The American Motorcyclist Association has said a recent study shows lane splitting can actually increase rider safety in heavy-traffic situations. 

The study, by the University of California Berkeley shows that motorcyclists who employ the lane-splitting riding technique in traffic situations are significantly less likely to be struck from behind by other motorists and are less likely to suffer head or torso injuries.

Lane splitting, also known as "lane sharing" or "filtering," is the act of riding between lanes of cars.
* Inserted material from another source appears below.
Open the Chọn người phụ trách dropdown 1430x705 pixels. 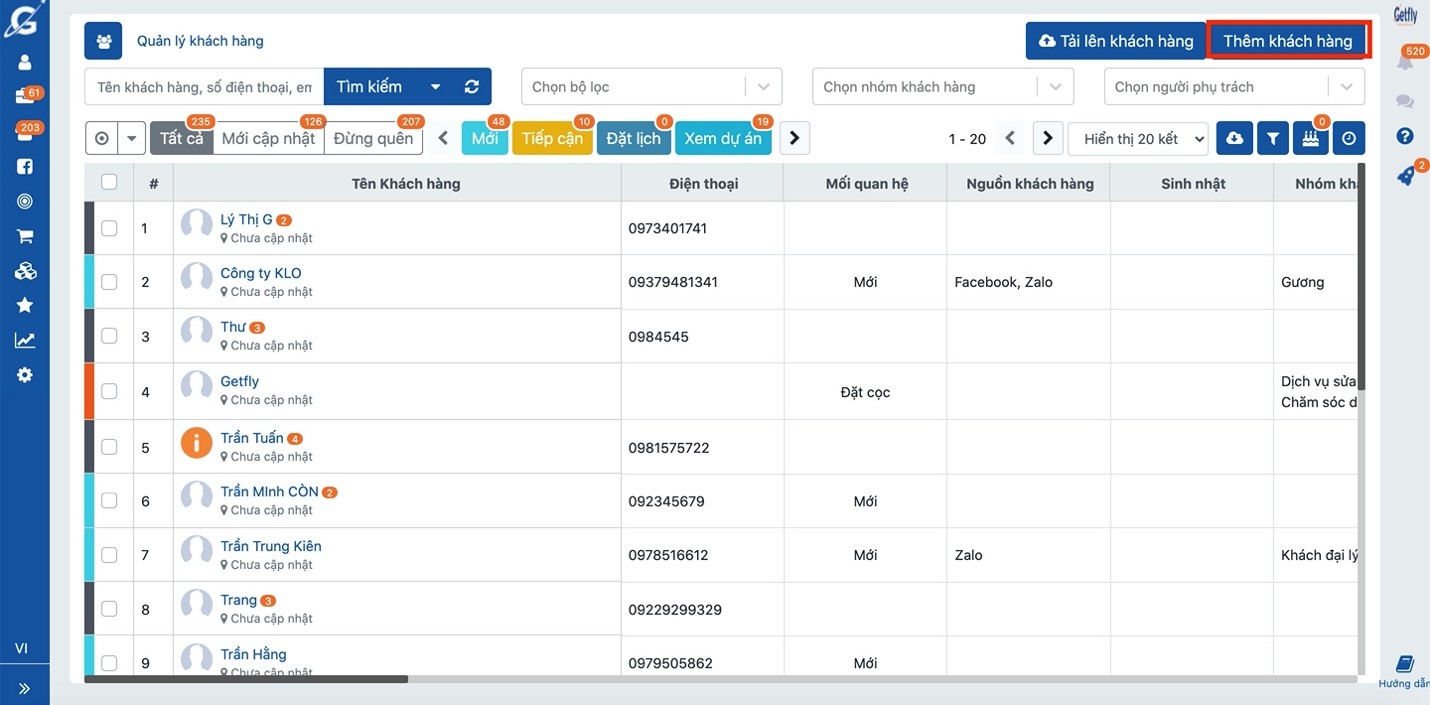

The practice is common in most countries around the world and is seen as one of the major benefits of motorcycling in the traffic-choked cities of Europe and Asia.

At present, California is the only U.S. state where lane splitting is legally permitted, however there have been a growing number of voices in recent years calling for the practice to be legalized. The AMA, in particular, has been increasingly vocal:

"Perhaps one of the most dangerous situations for any motorcyclist is being caught in congested traffic, where stop-and-go vehicles, distracted and inattentive vehicle operators, and environmental conditions increase the risk of physical contact with another vehicle or hazard," said Wayne Allard, AMA vice president for government relations. "Reducing a motorcyclist's exposure to vehicles that are frequently accelerating and decelerating on congested roadways can be one way to reduce rear-end collisions for those most vulnerable in traffic."

To download the full UC Berkeley report, visit the AMA website. Among the report's findings are:
  • Lane-splitting is safe if done in traffic moving at 50 mph or less, and if motorcyclists do not exceed the speed of other vehicles by more than 15 mph
  • 69 percent of lane-splitting motorcyclists were exceeding the traffic speed by 15 mph or less; speed differentials up to 15 mph were not associated with changes in the frequency of injury
  • Compared to riders who were not splitting lanes, lane-splitting motorcyclists were markedly less likely to suffer head injury (9 percent vs. 17 percent), torso injury (19 percent vs. 29 percent) or fatal injury (1.2 percent vs. 3 percent)
  • Lane-splitting riders were significantly less likely to be rear-ended than non-lane-splitting riders (2.6 percent vs. 4.6 percent)
  • Lane-splitting motorcyclists were more likely to be wearing a full-face helmet than other motorcyclists (81 percent vs. 67 percent)
  • Compared to other motorcyclists, lane-splitting riders were more often riding on weekdays and during commuting hours, were using better helmets and were traveling at slower speeds
  • Lane-splitting riders were less likely to have been using alcohol.

"These new findings bolster our position that responsible lane-splitting is a safe and effective riding technique that can be beneficial for riders and motorists alike," Allard said. "Lane splitting eases traffic congestion by taking motorcyclists out of the line of cars and trucks. And the practice increases safety by allowing motorcycle riders to avoid the risk of rear-end collisions in stopped or slow-moving traffic."